## Text provided
# # # #
Napping linked with dementia and having dementia also linked with more frequent naps

18 March 2022

Scientists in the US have suggested that those who nap more frequently when they get older are more likely to get dementia, but those who have dementia are more likely to nap.

Daytime napping was classed as sleeping for periods at any time between the hours of 9:00 and 19:00. This was based on sleep activity measured on a wristwatch.

Dr Susan Mitchell, Head of Policy from Alzheimer’s Research UK, said
“Unusual sleep patterns are common for people with dementia, but research suggests that sleep changes could be apparent long before any symptoms like memory loss start to show.

“In this study of older people, the development of Alzheimer’s looks to increase the need to nap, more so than aging alone. Researchers also found frequent naps were linked with an increased risk of cognitive decline a year later and a higher risk of dementia.

“While this study goes further than previous research looking at the impact of daytime sleep and dementia risk, it still cannot fully tease apart cause and effect. Other studies have also indicated a link between changes in sleep quality, but work looking at a number of sleep-related factors, not just napping, is needed to paint a clearer picture about the link between dementia and sleep throughout the day. People tend to nap more as they get older and this isn’t necessarily a sign of any problem.

“There is no sure-fire way to prevent dementia, but there are things within our control that can reduce our risk. The best evidence suggests that not smoking, only drinking in moderation, staying mentally and physically active, eating a balanced diet, and keeping cholesterol and blood pressure levels in check can all help to keep our brains healthy as we age.”
# # # #
## Extracted material
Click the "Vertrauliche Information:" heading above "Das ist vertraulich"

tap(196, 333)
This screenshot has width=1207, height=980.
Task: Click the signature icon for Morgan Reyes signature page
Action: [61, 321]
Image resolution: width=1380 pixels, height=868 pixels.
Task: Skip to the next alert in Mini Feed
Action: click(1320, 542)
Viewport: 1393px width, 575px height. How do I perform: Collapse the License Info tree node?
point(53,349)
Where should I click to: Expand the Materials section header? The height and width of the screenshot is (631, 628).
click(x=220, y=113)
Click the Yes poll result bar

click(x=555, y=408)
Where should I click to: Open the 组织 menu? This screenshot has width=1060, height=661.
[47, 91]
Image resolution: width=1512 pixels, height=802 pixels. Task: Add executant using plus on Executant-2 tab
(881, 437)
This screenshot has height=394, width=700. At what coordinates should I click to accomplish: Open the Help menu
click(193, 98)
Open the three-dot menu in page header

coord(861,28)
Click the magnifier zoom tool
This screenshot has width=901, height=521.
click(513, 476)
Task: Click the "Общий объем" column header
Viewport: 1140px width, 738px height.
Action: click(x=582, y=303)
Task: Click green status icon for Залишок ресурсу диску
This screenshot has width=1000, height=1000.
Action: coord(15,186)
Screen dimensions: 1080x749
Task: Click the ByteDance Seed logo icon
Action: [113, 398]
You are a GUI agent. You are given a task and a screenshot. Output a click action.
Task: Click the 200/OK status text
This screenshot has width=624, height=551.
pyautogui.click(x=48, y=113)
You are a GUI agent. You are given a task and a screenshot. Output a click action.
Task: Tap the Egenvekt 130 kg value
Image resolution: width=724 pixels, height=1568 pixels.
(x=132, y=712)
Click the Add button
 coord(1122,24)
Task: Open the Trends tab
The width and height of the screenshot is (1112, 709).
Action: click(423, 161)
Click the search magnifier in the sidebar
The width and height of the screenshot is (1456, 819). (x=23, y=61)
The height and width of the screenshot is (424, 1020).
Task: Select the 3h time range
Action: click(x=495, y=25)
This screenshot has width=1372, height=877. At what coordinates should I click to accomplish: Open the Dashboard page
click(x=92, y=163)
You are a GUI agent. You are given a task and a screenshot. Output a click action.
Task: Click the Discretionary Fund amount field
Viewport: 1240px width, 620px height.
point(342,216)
# # # #
## Exercise tasks
**a.** Quote the passage of the napping and dementia article between "Napping linked with" and "likely to nap.", inclusive.
**b.** Answer these questions using the napping and dementia article:
(i) Between which hours did sleep count as daytime napping?
(ii) On what device was sleep activity measured?
(iii) What position does Dr Susan Mitchell hold?
The entries are separate material and have no connection to the napping and dementia article.

## Responses in order
**a.**
Napping linked with dementia and having dementia also linked with more frequent naps

18 March 2022

Scientists in the US have suggested that those who nap more frequently when they get older are more likely to get dementia, but those who have dementia are more likely to nap.

**b.**
(i) Between 9:00 and 19:00.
(ii) A wristwatch.
(iii) Head of Policy at Alzheimer's Research UK.